The “High” and “Low” values each have a button marked “>”. When clicked, this will expand to show a second text box. A random number (float) is chosen between the text box on the left and the one on the right. The number is chosen when the effect starts for a “Duration” chart, and when a particle is spawned for a “Life” chart.
Finally, the last piece of functionality for charts is the “Relative” checkbox. When unchecked, the value at any one point in time for the property will be what the chart shows. When checked, the value shown on the chart is added to the initial value of the property. Why? Imagine you have rotation set to start at 0 and go to 360 degrees over the life of a particle. This is nice, but all the particles start at the same zero rotation, so you change the “Low” value to start between 0 and 360. Now your particles will start between 0 and 360, and rotate to exactly 360 degrees. If a particle spawns at 330 degrees, it will only rotate 30 degrees. Now, if you check “Relative”, a particle that spawns at 330 degrees will rotate to 330 + 360 degrees, which is probably what you want in this case.
Life: How long a single particle will live.
Life Offset: How much life is used up when a particle spawns. The particle is still moved/rotated/etc for the portion of its life that is used up. This allows particles to spawn, eg, halfway through their life.
X Offset and Y Offset: The amount in pixels to offset where particles spawn.
Spawn: The shape used to spawn particles: point, line, square, or ellipse. Ellipse has additional settings.

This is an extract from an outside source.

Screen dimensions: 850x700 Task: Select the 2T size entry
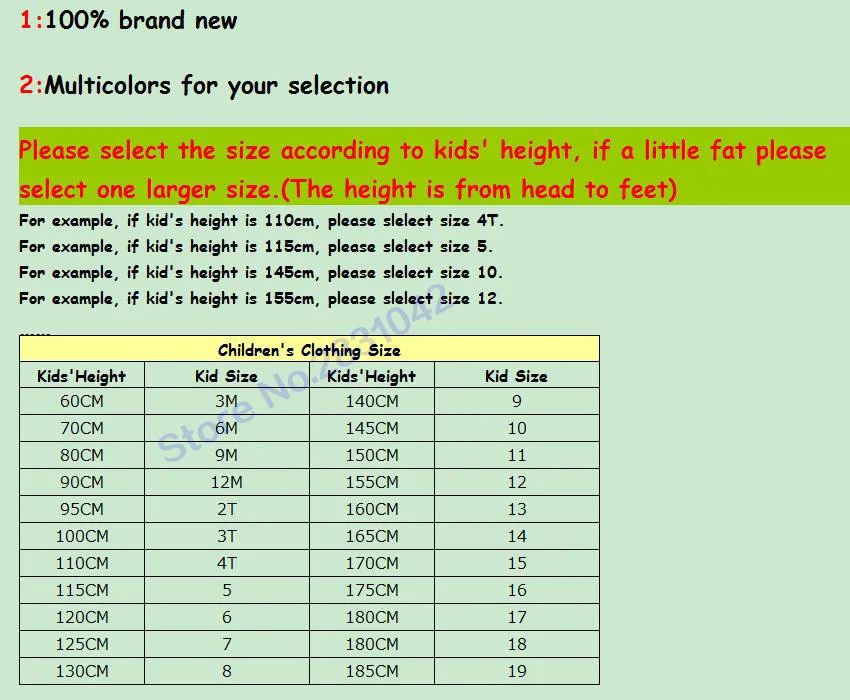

Spawn Width and Spawn Height: Controls the size of the spawn shape.
Size: The size of the particle.
Velocity: The speed of the particle.
Angle: The direction the particle travels. Not very useful if velocity is not active.
Rotation: The rotation of the particle.
Wind and Gravity: The x-axis or y-axis force to apply to particles, in pixels per second.
Tint: The particle color. Click the little triangle and then use the sliders to change the color. Click in the bar above the triangle to add more triangles. This allows you to make particles change to any number of colors over their lifetime. Click and drag to move a triangle (if it isn’t at the start or end), double click to delete.
Transparency: Controls the alpha of the particle.
Options, Additive: For additive blending.
Options, Attached: Means existing particles will move when the emitter moves.
Options, Continuous: Means the emitter restarts as soon as its duration expires. Note that this means an effect will never end, so other emitters in the effect that are not continuous will never restart.
Options, Aligned: The angle of a particle is added to the rotation. This allows you to align the particle image to the direction of travel.
In the upper left of the particle editor, “Count” shows how many particles exist for the currently selected emitter. “Max” shows how many particles exist for all emitters over the past few seconds. Below that is a percentage that represents the duration percent of the currently selected emitter.
Effect settings saved with the particle editor are written to a text file, which can be loaded into a ParticleEffect instance in your game. The ParticleEffect can load images from a directory, or a SpriteSheet. Of course, a SpriteSheet is recommended and can easily be made with the SpriteSheetPacker.
Most effects can be simplified to use just a few images. My most complex effects that use 4 or more emitters typically only need 15 or so total particles alive at once. My crappy Droid can render 250 32×32 blended particles at 46 fos, 500 particles at 36 fps, and 1000 particles at 26 fps (see ParticleEmitterTest in gdx-tests). However, the performance varies greatly with the particle image size.